* **What this task involves**
In the text on Kent Youth and Family Services programs, how many units does the apartment building for homeless young mothers have?

Kent Youth and Family Services Programs
KYFS is the largest community based organization provider of Head Start & ECEAP, early childhood education, in Puget Sound Educational Service District service area, King, Pierce and portion of Kitsap. In 16 preschool classrooms utilizing the well established Evidence Based Practices of these programs, KYFS prepares 300+ 3 & 4 y/or, largely immigrant/refugee and economically challenged children, and their families, for their successfully entry and progression through the K-12 education system every year.
Through the after school and evening youth development programs, “Outreach” & “Lighthouse” guide thousands of school age, primary and secondary, at risk children and youth to a course of success in school, resistance to youth violence, gang involvement, substance use and abuse (involvement in the juvenile justice system), development of healthy choices in lifestyle and behaviors, relationship development, successful academic habits, entry into higher education and/or career pathways as they mature into young adults.
KYFS owns a ten unit apartment building providing homeless young mothers between the ages of 16-25, and their infant/toddlers, two years of transitional housing. Through its “Watson Manor” facility the agency has assisted, since 1990, very disenfranchised/disadvantaged, victimized, young families with school re-entry and completion, employment opportunities, family and general life skills acquisition, first time stability for these formally homeless young families then seeing them move on to stabile secure private housing opportunities.
As a Washington licensed mental health agency KYFS provided professional therapy services to children and youth experienced emotional, behavior, psychiatric disturbances, from preschool through adolescence, as a result of any number of factors, abuse, neglect, trauma, victimization, family disruptions, to name a few.
Similarly KYFS’s Chemical Dependency and Substance Abuse Treatment program, also certified as Washington Chemical Dependency Treatment provider, works with youth experiencing substance use and abuse, dependencies and even addictions with its professional chemical dependency treatment staff.
Recent Successes and Current Challenges
In 2012 KYFS implemented the cutting edge infant mental health project "Incredible Years.' This group counseling curiculum is designed to intervene and improve the mental health stability of infants while improving the emotional bond with newborn parents.
KYFS’s mental health clinical services therapists are actively collaborating and training in the emerging best practices area, an area rapidly developing, of infant mental health therapy. In response to the growing primary health care needs of adolescents in the Kent School District, KYFS partnered with Public Health Seattle King County and Kent School District to develop a school based teen health clinic at the Kent Phoenix Academy as a full partner in those services. Since the December 2009 closure of the Public Health Seattle King County Teen Clinic, we have been proud to partner with PHSKC to provide space in-kind weekly for public health educators working with individuals verifying eligibility to access health care benefits.

* **Dataset records**
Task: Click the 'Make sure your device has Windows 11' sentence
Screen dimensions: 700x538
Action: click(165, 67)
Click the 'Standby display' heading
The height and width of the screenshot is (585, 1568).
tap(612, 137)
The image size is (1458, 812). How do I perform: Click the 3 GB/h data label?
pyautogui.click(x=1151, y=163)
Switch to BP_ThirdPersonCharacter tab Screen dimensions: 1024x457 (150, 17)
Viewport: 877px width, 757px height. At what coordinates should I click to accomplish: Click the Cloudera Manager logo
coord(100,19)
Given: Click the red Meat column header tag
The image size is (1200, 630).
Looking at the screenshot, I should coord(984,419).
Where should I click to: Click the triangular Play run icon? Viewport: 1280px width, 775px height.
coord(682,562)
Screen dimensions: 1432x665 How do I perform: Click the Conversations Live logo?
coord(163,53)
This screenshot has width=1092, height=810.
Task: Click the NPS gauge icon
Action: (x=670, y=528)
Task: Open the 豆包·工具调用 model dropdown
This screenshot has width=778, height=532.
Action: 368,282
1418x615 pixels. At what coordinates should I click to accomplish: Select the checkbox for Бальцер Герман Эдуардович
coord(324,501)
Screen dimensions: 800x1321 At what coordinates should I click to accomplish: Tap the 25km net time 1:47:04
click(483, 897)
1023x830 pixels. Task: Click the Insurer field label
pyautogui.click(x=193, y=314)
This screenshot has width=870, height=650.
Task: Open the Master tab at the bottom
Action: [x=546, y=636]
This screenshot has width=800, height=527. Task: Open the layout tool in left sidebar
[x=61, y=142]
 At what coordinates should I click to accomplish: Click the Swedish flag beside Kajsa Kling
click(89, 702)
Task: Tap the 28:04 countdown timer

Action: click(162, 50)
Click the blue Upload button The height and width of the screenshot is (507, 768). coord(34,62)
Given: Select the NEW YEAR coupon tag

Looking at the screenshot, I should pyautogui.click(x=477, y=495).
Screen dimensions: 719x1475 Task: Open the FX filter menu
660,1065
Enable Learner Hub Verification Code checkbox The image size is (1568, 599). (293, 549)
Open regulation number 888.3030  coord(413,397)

* **Task answer**
Ten units.